During these years my dad’s spiritual journey became stronger. He loved the word of God and would sit for house and listen to Radio Tygerberg, Radio Sonder Grense and the Redemption Channel. At my dad’s memorial service the sermon theme centred on “Come to your senses”. Indeed my dad came to his senses years ago. He recommitted himself and found his true identity in Christ. He did not place his hope in people but in God.
Despite being diagnosed with a heart condition and diabetes; my dad never complained about his health. He never wanted to burden others with his problems. He didn’t believe in self-pity. His illness did not define him and therefore did not stop him from living a full life. Instead he accepted it and went about everyday life.
A message to those left behind and my dad
To my mom – dad loved you. The 49.5 years of marriage were made up of special, momentous times but also trying times. You stuck to your vows and were an example to us as children of what a solid marriage should be like. During this difficult time God will guide and give you strength. He will bring you comfort and healing.
To us as the children and grandchildren; the love and memories will never fade. 38 years ago we almost lost dad. He was in a major car accident and all odds were against him. But God intervened and bestowed His grace upon him. He survived and we had the privilege to get to know him for the man he was. He in turn had the privilege to see his grandchildren and watch them grow. Dad gave us everything he could, he gave us life experiences but most importantly his time.

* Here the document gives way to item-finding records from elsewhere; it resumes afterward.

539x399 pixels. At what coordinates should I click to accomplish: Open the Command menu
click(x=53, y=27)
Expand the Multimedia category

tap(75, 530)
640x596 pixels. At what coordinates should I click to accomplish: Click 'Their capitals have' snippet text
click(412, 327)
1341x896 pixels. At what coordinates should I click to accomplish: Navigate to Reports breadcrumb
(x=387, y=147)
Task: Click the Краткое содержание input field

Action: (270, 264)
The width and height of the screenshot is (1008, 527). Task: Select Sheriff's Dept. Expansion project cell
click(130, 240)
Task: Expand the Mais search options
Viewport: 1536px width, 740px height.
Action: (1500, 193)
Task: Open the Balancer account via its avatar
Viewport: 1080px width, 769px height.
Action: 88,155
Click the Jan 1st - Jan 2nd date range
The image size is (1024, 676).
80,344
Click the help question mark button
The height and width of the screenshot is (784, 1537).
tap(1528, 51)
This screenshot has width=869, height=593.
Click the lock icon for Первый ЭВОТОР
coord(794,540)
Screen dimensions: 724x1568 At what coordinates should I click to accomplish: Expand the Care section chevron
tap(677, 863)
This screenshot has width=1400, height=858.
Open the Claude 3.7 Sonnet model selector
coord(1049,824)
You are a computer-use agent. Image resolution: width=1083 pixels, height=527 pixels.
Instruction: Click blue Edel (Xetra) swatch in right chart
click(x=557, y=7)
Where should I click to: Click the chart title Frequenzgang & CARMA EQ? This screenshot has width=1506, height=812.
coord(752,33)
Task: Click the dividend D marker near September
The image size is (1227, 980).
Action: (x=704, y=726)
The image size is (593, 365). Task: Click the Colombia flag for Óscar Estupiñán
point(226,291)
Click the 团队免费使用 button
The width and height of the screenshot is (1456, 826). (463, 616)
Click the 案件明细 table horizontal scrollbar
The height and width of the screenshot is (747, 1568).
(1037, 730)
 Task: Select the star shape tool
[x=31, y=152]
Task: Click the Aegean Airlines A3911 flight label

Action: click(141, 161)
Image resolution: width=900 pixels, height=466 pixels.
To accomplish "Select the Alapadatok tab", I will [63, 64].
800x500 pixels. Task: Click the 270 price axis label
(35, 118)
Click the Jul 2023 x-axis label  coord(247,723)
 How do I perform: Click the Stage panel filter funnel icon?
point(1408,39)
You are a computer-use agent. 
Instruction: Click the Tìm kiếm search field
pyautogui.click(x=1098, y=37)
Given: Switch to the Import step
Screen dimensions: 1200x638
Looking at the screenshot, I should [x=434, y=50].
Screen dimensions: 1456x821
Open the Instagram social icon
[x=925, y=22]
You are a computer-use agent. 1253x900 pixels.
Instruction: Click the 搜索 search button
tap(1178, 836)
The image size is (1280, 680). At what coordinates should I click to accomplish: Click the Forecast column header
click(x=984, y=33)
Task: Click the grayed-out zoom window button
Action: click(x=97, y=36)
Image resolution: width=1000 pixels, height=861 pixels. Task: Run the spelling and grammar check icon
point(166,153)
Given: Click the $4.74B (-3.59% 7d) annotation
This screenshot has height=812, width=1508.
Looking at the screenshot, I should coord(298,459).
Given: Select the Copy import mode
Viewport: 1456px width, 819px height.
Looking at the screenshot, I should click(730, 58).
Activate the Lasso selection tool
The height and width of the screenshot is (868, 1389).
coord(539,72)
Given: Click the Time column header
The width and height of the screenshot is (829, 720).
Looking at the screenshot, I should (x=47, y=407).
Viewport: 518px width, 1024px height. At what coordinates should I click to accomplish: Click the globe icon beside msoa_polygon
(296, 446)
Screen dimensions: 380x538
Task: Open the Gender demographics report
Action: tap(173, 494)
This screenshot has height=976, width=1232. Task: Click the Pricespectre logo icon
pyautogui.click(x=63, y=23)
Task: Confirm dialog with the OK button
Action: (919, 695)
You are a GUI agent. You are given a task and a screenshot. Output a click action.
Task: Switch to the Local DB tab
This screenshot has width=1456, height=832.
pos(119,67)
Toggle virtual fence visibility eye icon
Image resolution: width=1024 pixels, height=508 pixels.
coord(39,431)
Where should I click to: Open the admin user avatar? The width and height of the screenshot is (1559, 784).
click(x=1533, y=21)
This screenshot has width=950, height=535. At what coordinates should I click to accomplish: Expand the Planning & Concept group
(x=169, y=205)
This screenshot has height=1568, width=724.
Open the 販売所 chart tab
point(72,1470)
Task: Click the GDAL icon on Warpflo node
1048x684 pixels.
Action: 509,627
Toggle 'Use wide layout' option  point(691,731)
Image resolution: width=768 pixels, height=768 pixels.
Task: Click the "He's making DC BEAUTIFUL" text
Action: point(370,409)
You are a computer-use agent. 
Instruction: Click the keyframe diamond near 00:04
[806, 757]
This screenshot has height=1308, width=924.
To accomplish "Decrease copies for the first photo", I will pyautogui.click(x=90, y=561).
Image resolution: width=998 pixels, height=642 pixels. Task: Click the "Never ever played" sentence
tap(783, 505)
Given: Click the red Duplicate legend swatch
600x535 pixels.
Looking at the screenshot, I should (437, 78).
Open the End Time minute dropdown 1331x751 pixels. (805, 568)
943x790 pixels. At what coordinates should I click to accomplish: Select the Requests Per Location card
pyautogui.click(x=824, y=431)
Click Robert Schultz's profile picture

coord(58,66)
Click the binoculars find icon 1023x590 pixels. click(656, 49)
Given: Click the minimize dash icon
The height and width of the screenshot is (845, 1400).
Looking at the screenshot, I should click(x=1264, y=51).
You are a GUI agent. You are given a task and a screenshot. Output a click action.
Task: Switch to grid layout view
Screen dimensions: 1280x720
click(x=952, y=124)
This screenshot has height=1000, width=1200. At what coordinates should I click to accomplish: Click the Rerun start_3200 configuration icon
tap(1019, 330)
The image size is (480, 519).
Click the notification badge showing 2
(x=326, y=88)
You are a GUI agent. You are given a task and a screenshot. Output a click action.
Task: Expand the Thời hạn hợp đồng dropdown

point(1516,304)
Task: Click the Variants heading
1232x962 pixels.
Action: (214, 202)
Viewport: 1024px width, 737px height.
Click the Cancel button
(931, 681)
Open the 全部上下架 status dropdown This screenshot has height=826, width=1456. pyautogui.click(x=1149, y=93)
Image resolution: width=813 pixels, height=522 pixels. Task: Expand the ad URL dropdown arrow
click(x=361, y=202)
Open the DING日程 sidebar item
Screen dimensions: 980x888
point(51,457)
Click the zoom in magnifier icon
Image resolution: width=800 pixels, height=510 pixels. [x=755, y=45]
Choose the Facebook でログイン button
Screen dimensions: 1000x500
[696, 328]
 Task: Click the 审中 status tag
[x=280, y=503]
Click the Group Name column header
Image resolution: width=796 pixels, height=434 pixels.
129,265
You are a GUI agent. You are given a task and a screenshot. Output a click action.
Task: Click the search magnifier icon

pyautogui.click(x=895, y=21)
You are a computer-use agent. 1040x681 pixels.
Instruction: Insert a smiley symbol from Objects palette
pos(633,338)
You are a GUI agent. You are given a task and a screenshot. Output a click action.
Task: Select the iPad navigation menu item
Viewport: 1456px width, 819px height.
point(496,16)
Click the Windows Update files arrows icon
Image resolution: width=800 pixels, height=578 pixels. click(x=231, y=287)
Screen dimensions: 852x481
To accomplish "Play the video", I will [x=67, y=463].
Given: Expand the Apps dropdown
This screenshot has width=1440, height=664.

To his siblings; my father loved each one of you. You had a wonderful brother. You were 9 children and now there is only 4 of you left. Continue to support and love each other. Trust in God and He will carry you through.
To the extended family, friends, neighbours and acquaintances who came to pay their last respects. My father had a special relationship with each of you. If you feel discouraged or have qualms with someone reach out to them today. Time waits for no one – as today is a gift, yesterday is history and tomorrow is a mystery.
Finally to my dad – as a husband, father, grandfather, brother, uncle and friend – you did good. We are proud of the man you were. You lived your life to the fullest. We will forever love you and your passing has left a big void in our lives. You are at peace and free from the earthly troubles. Rest well; until we meet again.